A faithful copy of all the data below, please; leave no line out.

---- Records to process

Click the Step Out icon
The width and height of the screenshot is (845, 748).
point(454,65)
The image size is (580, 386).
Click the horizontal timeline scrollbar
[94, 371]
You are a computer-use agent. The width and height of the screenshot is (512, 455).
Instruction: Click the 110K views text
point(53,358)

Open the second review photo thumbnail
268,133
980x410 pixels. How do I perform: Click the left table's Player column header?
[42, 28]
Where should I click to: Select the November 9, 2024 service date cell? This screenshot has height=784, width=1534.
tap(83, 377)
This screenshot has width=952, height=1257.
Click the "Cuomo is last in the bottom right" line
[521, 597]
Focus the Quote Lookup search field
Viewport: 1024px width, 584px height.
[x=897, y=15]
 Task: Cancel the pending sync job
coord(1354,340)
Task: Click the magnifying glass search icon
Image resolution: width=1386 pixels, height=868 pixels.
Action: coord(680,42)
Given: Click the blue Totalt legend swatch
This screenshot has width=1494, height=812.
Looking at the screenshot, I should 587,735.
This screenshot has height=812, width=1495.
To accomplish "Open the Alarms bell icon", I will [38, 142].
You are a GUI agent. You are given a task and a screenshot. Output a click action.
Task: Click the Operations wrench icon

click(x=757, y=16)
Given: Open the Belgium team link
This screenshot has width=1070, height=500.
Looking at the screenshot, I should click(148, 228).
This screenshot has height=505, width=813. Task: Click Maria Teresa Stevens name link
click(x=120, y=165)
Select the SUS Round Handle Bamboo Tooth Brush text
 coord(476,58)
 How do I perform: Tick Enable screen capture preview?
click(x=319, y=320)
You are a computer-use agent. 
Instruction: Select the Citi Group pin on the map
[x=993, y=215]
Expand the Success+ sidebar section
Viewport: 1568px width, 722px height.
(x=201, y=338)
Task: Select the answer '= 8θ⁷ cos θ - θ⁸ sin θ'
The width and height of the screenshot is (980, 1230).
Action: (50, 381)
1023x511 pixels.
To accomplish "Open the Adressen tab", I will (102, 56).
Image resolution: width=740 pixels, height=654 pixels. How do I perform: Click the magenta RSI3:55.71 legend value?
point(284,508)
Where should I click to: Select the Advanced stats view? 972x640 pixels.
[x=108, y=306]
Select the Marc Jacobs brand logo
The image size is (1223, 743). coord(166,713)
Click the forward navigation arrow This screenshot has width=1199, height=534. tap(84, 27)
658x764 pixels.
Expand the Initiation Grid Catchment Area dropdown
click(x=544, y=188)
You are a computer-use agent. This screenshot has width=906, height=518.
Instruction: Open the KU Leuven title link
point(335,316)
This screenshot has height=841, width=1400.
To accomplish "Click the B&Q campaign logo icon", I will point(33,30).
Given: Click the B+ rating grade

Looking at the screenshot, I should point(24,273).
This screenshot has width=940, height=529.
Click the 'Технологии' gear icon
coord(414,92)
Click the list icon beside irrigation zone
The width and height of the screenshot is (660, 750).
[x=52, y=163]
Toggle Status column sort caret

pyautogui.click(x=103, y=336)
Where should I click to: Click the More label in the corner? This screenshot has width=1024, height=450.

--------

### Answer to the exercise
Click the Step Out icon
The width and height of the screenshot is (845, 748).
point(454,65)
The image size is (580, 386).
Click the horizontal timeline scrollbar
[94, 371]
You are a computer-use agent. The width and height of the screenshot is (512, 455).
Instruction: Click the 110K views text
point(53,358)

Open the second review photo thumbnail
268,133
980x410 pixels. How do I perform: Click the left table's Player column header?
[42, 28]
Where should I click to: Select the November 9, 2024 service date cell? This screenshot has height=784, width=1534.
tap(83, 377)
This screenshot has width=952, height=1257.
Click the "Cuomo is last in the bottom right" line
[521, 597]
Focus the Quote Lookup search field
Viewport: 1024px width, 584px height.
[x=897, y=15]
 Task: Cancel the pending sync job
coord(1354,340)
Task: Click the magnifying glass search icon
Image resolution: width=1386 pixels, height=868 pixels.
Action: coord(680,42)
Given: Click the blue Totalt legend swatch
This screenshot has width=1494, height=812.
Looking at the screenshot, I should 587,735.
This screenshot has height=812, width=1495.
To accomplish "Open the Alarms bell icon", I will [38, 142].
You are a GUI agent. You are given a task and a screenshot. Output a click action.
Task: Click the Operations wrench icon

click(x=757, y=16)
Given: Open the Belgium team link
This screenshot has width=1070, height=500.
Looking at the screenshot, I should click(148, 228).
This screenshot has height=505, width=813. Task: Click Maria Teresa Stevens name link
click(x=120, y=165)
Select the SUS Round Handle Bamboo Tooth Brush text
 coord(476,58)
 How do I perform: Tick Enable screen capture preview?
click(x=319, y=320)
You are a computer-use agent. 
Instruction: Select the Citi Group pin on the map
[x=993, y=215]
Expand the Success+ sidebar section
Viewport: 1568px width, 722px height.
(x=201, y=338)
Task: Select the answer '= 8θ⁷ cos θ - θ⁸ sin θ'
The width and height of the screenshot is (980, 1230).
Action: (50, 381)
1023x511 pixels.
To accomplish "Open the Adressen tab", I will (102, 56).
Image resolution: width=740 pixels, height=654 pixels. How do I perform: Click the magenta RSI3:55.71 legend value?
point(284,508)
Where should I click to: Select the Advanced stats view? 972x640 pixels.
[x=108, y=306]
Select the Marc Jacobs brand logo
The image size is (1223, 743). coord(166,713)
Click the forward navigation arrow This screenshot has width=1199, height=534. tap(84, 27)
658x764 pixels.
Expand the Initiation Grid Catchment Area dropdown
click(x=544, y=188)
You are a computer-use agent. This screenshot has width=906, height=518.
Instruction: Open the KU Leuven title link
point(335,316)
This screenshot has height=841, width=1400.
To accomplish "Click the B&Q campaign logo icon", I will point(33,30).
Given: Click the B+ rating grade

Looking at the screenshot, I should point(24,273).
This screenshot has width=940, height=529.
Click the 'Технологии' gear icon
coord(414,92)
Click the list icon beside irrigation zone
The width and height of the screenshot is (660, 750).
[x=52, y=163]
Toggle Status column sort caret

pyautogui.click(x=103, y=336)
Where should I click to: Click the More label in the corner? This screenshot has width=1024, height=450.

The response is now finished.